Figure 2 presents the estimated HR for time to diagnosis by LD block within each of the IGFBPs, and the BRCA status after adjustment for covariates (described in Materials and methods). For BRCA1 carriers, no significant associations were observed for the three IGF binding genes. Among BRCA2 carriers, one LD block in IGFBP2 showed significance in the hazard for diagnosis. For IGFBP2 LD block 2 (defined by a single SNP rs9341134), women with at least one variant allele were estimated to experience a 41% lower risk of diagnosis when compared with women with no variant alleles (HR = 0.59; 95% CI = 0.39, 0.90; unadjusted global P = 0.0145). For IGFBP5 LD block 2 (defined by a single SNP rs2241193), women with at least one variant allele were estimated to experience a 29% lower risk of diagnosis when compared with women with no variant alleles (HR = 0.71; 95% CI = 0.53, 0.96; unadjusted global P = 0.0242).

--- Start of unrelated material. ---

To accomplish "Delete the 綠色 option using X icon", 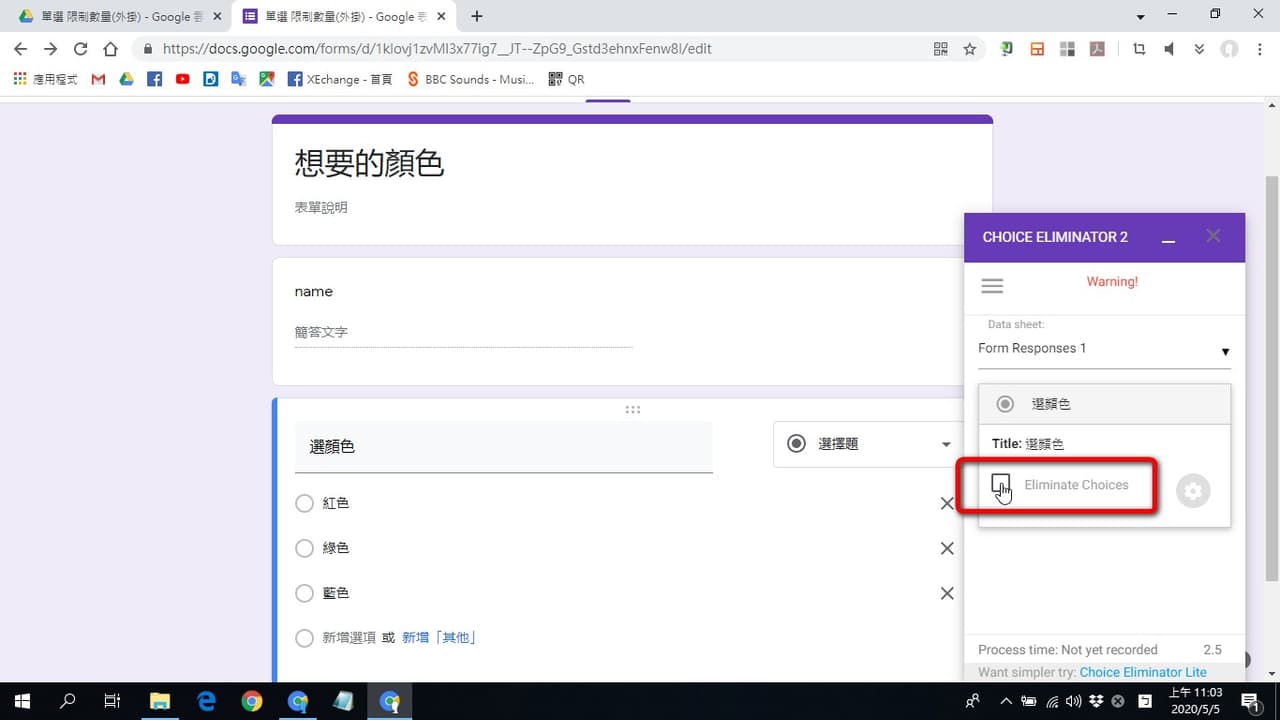I will point(947,548).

Haplotype presence for insulin-like growth factor binding proteins. Estimated hazard ratios (Est HR) associated with haplotype presence for (a) insulin-like growth factor binding protein (IGFBP)-1, (b) IGFBP2, and (c) IGFBP5. Linkage blocks were defined as pairwise linkage disequilibrium coefficient D' ≥ 0.90. Estimates were stratified by BRCA status (left column, BRCA1; right column, BRCA2) and adjusted for birth cohort and ethnicity as well as first pregnancy, prophylactic oophorectomy, and diagnosis of ovarian cancer as time-dependent covariates. LD Grp, linkage disequilibrium group; Geno/Haplo, genotype/haplotype; Freq, frequency.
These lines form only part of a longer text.